The fastest processing time of fact-table partitions occurs when the fact table has integer foreign keys for the dimension, and the dimension contains the integer key as an attribute (perhaps hidden). This allows the SQL query sent by Analysis Services during processing to be efficient in terms of query performance. We are aware of several international major customers with large data warehouses using composite keys with long strings. Each of these companies had a data warehouse before they started using Analysis Services and they consider a change prohibitively expensive. Their design works and their business benefits from using Analysis Services. But their time window for processing fact-table partitions would be much smaller if they had used integer keys.

Avoid Unnecessary Attributes

Because Analysis Services supports attributes hierarchies, you can create many attributes which allow the users to analyze their data along those attributes. However, if you create too many attributes that are never used in customer queries, it will waste system data storage slowing both processing and query performance. We recommend you look at each dimension in detail and eliminate attributes that will never be queried by users. Although your dimension table(s) might contain several columns it is usually not necessary to convert every single column in the dimension table(s) to attributes hierarchies in the dimension. You can see an example in the sample Adventure Works DW project's customer dimension. Figure 13-3 shows the Customer dimension, where you can see the list of columns in the DSV and compare it against the list of attribute hierarchies included within the dimension.

image from book
Figure 13-3

You can see that the Dim_Customer relational table contains several columns. However the Customer dimension includes only a subset of those columns that are essential for data analysis as attribute hierarchies. For example the column Title in the Customer's table is not used in data analysis and hence it is not included as an attribute in the Customer dimension.

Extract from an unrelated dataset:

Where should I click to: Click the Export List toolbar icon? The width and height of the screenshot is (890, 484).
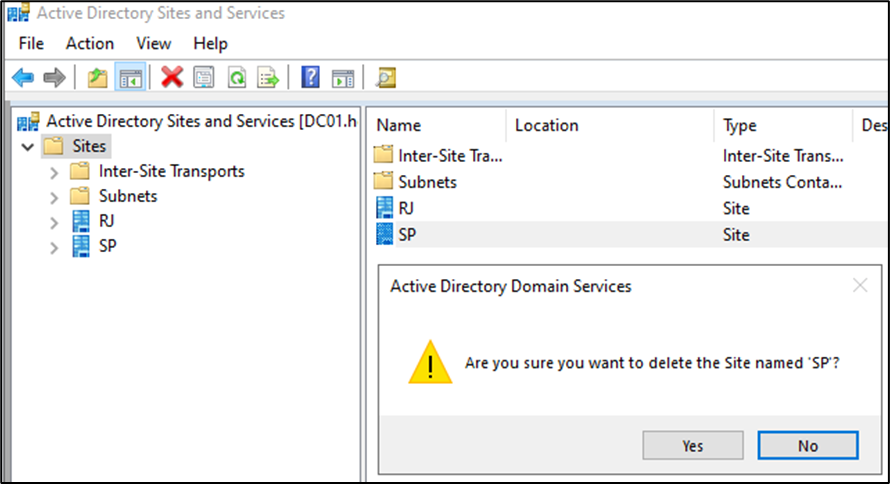(x=267, y=78)
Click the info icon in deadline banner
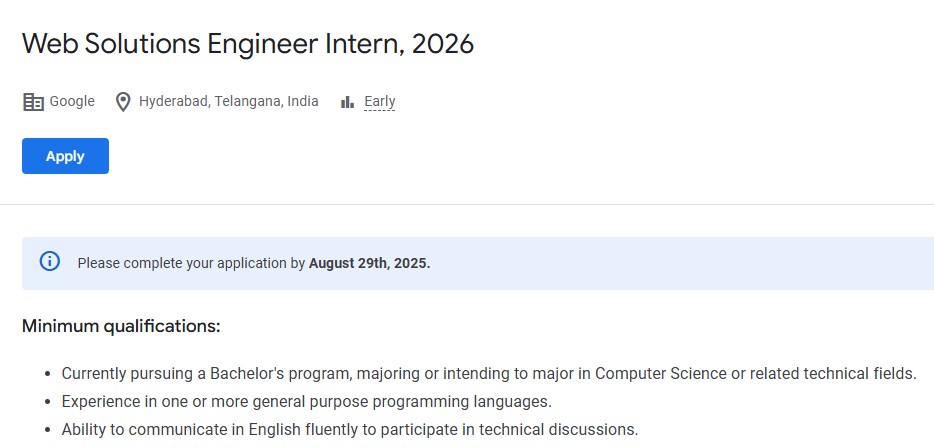 pos(49,262)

Turn Off Optimization for Rarely Used Attributes

Although some attributes in a dimension are used for data analysis, they might be needed only on rare occasions. For example, you might be querying an employee's zip code or phone number infrequently for analysis. By default, Analysis Services creates indexes for each attribute; assuming the attribute hierarchy will be used often in queries. By turning off attributes' optimization via their AttributeHierarchy OptimizedState, you will save processing time and resources by not creating indexes for such attributes. A query involving any NotOptimized attribute will be slower; however, because it is rarely used, it won't hurt most of your users' query performance. Most often you will have certain attributes that are used as member properties. We recommend you set the AttributeHierarchyOptimizedState for member property attributes as well as attributes that might be used infrequently during querying to be NotOptimized because those attributes are not involved in queries. The improvement for data storage and processing time would justify this choice.

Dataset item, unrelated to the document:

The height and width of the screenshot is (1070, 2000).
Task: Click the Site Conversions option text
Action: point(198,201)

The AttributeHierarchyOptimizedState is a property for each attribute. If you click an attribute you will see this property under the advanced section in the properties window. Figure 13-4 shows the Attribute HierarchyOptimizedState property. To turn off the property for an attribute in the dimension, change the value from FullyOptimized to NotOptimized.

image from book
Figure 13-4

Turn Off AttributeHierarchy for Member Properties

Some attributes are not relevant to data analysis per se, which means user queries will never pivot on those attributes. Still, it is useful to display and use those attributes as member properties. Consider the "birth date" attribute; although customer queries may never break down fact data by birth date, customer birth date might be displayed next to customer names in reports, perhaps as a sorting criteria for listing customers. You can turn off the AttributeHierarchyEnabled property for "birth date" to tell the Analysis Services not to build an attribute hierarchy for this attribute, but keep it as a member property. This reduces the time and space needed for dimension processing. Figure 13-5 shows the AttributeHierarchyEnabled property for a dimension attribute. If this property is set to false for an attribute; you will not be able to browse the hierarchy. Rather, you can query the attribute members as member properties.

image from book
Figure 13-5

Define Hierarchy Relationships between Attributes

If attributes within a dimension are related by a one-to-many relationship, we recommend you establish that relationship in Dimension Designer. For example, in a geography dimension you will typically have Country, State, and City attributes know that there is a one-to-many relationship between these attributes. Define these relationships in the Dimension Designer for improved processing and query performance. If you create user hierarchies within a dimension, and if the user hierarchies have multiple levels and there is a natural relationship between these attributes, we highly recommend you define these relationships. Often when user hierarchies are created, they will be used in queries and defining the natural relationships helps significantly in query performance. The attribute relationship will help the server build efficient indices, which will benefit query performance along the user hierarchies significantly. To really understand this issue, you first need to learn about natural and unnatural hierarchies.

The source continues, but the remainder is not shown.